(Task material begins)

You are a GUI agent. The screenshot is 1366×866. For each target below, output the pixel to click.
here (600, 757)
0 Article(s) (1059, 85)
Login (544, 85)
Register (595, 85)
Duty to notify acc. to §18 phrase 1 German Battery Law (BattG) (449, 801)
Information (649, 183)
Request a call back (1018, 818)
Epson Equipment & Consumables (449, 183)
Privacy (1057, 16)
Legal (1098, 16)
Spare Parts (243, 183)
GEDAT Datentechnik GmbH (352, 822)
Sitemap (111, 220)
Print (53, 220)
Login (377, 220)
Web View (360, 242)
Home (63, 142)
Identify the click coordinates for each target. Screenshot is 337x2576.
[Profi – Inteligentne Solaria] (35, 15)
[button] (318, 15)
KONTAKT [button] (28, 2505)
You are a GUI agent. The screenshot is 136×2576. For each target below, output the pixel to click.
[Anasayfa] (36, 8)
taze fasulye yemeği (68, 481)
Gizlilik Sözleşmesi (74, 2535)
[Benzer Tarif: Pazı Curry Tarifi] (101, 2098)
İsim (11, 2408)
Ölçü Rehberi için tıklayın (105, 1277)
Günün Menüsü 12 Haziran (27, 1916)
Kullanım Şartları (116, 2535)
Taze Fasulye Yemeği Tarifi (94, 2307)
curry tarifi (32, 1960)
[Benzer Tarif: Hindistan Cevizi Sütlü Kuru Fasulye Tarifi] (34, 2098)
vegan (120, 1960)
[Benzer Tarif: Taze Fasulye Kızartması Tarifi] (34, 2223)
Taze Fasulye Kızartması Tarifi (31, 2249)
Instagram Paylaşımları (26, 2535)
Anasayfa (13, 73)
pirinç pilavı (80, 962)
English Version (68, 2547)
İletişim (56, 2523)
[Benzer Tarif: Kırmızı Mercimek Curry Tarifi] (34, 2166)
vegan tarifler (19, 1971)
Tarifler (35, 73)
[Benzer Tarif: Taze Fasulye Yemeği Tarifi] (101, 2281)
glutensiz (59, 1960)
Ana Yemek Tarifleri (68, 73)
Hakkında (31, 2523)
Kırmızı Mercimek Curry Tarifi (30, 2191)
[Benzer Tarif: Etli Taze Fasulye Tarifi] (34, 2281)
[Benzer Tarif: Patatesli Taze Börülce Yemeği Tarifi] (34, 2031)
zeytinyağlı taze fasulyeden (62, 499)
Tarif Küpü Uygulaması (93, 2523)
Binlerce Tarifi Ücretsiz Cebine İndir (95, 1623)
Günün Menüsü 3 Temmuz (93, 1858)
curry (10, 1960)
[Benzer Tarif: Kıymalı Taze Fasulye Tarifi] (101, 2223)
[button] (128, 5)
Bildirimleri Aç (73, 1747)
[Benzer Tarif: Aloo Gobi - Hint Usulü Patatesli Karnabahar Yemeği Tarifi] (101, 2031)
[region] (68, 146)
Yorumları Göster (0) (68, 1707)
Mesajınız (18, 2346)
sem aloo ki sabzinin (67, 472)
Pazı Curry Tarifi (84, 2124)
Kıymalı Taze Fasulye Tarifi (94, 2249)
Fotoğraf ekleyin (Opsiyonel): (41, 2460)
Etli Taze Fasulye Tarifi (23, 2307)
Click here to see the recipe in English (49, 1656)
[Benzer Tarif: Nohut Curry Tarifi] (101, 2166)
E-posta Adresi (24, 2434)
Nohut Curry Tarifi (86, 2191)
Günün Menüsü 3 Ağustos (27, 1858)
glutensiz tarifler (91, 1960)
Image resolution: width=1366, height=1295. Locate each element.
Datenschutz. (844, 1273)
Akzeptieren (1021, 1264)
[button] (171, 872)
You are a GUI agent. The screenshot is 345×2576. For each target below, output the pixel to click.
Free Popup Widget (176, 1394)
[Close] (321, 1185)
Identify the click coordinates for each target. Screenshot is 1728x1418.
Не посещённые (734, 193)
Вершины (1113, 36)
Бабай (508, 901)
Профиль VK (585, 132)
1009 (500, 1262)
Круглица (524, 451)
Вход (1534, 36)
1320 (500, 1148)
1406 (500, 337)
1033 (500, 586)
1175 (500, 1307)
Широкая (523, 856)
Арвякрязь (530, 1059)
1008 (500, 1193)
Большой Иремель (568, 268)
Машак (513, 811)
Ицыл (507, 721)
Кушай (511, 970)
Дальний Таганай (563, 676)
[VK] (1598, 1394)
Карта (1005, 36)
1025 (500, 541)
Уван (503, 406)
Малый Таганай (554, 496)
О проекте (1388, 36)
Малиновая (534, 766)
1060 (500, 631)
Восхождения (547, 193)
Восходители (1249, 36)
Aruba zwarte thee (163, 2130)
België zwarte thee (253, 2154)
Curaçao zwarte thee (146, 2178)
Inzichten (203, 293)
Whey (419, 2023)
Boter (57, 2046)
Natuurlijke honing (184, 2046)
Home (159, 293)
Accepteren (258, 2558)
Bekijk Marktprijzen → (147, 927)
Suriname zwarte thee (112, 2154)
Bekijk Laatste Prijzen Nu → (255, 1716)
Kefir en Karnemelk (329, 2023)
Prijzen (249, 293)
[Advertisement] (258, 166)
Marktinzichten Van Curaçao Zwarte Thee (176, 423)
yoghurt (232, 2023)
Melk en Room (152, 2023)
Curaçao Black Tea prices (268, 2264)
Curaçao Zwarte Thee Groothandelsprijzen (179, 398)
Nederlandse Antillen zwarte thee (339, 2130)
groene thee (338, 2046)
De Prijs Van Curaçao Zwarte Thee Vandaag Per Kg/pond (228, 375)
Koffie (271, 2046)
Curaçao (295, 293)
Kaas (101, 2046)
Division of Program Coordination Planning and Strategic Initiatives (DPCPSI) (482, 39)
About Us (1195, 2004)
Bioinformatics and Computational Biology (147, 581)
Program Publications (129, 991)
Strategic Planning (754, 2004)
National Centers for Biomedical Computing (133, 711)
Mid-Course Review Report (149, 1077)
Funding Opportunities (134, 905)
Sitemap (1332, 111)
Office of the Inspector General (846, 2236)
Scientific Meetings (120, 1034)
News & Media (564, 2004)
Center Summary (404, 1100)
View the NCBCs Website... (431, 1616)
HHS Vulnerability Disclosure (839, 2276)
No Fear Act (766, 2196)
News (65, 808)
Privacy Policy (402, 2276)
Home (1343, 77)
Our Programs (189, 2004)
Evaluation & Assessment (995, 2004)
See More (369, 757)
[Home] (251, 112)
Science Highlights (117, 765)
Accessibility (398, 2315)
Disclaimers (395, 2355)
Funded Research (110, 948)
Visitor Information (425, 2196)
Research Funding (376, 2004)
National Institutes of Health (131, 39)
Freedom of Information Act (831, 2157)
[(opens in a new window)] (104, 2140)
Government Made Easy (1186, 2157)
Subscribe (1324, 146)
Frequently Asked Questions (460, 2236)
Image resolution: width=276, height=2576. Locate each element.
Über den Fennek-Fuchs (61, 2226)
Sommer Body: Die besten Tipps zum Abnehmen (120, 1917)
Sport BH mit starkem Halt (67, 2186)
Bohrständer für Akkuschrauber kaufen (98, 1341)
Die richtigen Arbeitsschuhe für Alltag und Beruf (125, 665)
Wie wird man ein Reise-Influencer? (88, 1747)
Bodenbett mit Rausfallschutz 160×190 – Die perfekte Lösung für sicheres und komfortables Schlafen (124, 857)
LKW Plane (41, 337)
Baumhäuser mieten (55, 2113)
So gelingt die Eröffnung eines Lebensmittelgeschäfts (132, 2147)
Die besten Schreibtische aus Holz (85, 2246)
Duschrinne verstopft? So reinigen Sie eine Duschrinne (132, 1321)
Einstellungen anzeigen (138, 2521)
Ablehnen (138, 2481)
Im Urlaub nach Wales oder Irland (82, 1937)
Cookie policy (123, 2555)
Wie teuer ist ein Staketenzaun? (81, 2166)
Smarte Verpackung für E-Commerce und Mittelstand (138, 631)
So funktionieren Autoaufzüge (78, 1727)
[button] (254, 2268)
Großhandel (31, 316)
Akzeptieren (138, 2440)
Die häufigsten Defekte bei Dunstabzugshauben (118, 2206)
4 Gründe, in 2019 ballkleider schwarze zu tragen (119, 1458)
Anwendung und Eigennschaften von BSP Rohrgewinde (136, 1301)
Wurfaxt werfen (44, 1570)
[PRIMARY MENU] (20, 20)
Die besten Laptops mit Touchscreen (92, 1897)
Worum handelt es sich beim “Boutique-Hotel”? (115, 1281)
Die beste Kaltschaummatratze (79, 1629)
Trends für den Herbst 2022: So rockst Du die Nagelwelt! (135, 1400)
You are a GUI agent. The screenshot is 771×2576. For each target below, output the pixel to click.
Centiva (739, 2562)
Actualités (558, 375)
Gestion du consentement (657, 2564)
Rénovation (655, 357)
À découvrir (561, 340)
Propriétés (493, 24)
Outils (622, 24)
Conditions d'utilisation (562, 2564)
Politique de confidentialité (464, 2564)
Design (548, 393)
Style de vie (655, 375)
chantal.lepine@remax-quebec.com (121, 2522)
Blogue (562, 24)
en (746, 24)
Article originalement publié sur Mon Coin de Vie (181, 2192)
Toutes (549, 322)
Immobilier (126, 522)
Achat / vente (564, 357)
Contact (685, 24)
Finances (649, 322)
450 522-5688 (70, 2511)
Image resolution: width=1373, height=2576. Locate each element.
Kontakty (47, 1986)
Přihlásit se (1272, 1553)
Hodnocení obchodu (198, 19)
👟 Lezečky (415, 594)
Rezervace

(Task material ends)

◆ **Exercise aim**:
Could you return exactly the lines above from the line with "curry (10, 1960)" to the line with "Günün Menüsü 3 Ağustos (27, 1858)", both included, and nothing else?

◆ **Expected answer**:
curry (10, 1960)
[Benzer Tarif: Kıymalı Taze Fasulye Tarifi] (101, 2223)
[button] (128, 5)
Bildirimleri Aç (73, 1747)
[Benzer Tarif: Aloo Gobi - Hint Usulü Patatesli Karnabahar Yemeği Tarifi] (101, 2031)
[region] (68, 146)
Yorumları Göster (0) (68, 1707)
Mesajınız (18, 2346)
sem aloo ki sabzinin (67, 472)
Pazı Curry Tarifi (84, 2124)
Kıymalı Taze Fasulye Tarifi (94, 2249)
Fotoğraf ekleyin (Opsiyonel): (41, 2460)
Etli Taze Fasulye Tarifi (23, 2307)
Click here to see the recipe in English (49, 1656)
[Benzer Tarif: Nohut Curry Tarifi] (101, 2166)
E-posta Adresi (24, 2434)
Nohut Curry Tarifi (86, 2191)
Günün Menüsü 3 Ağustos (27, 1858)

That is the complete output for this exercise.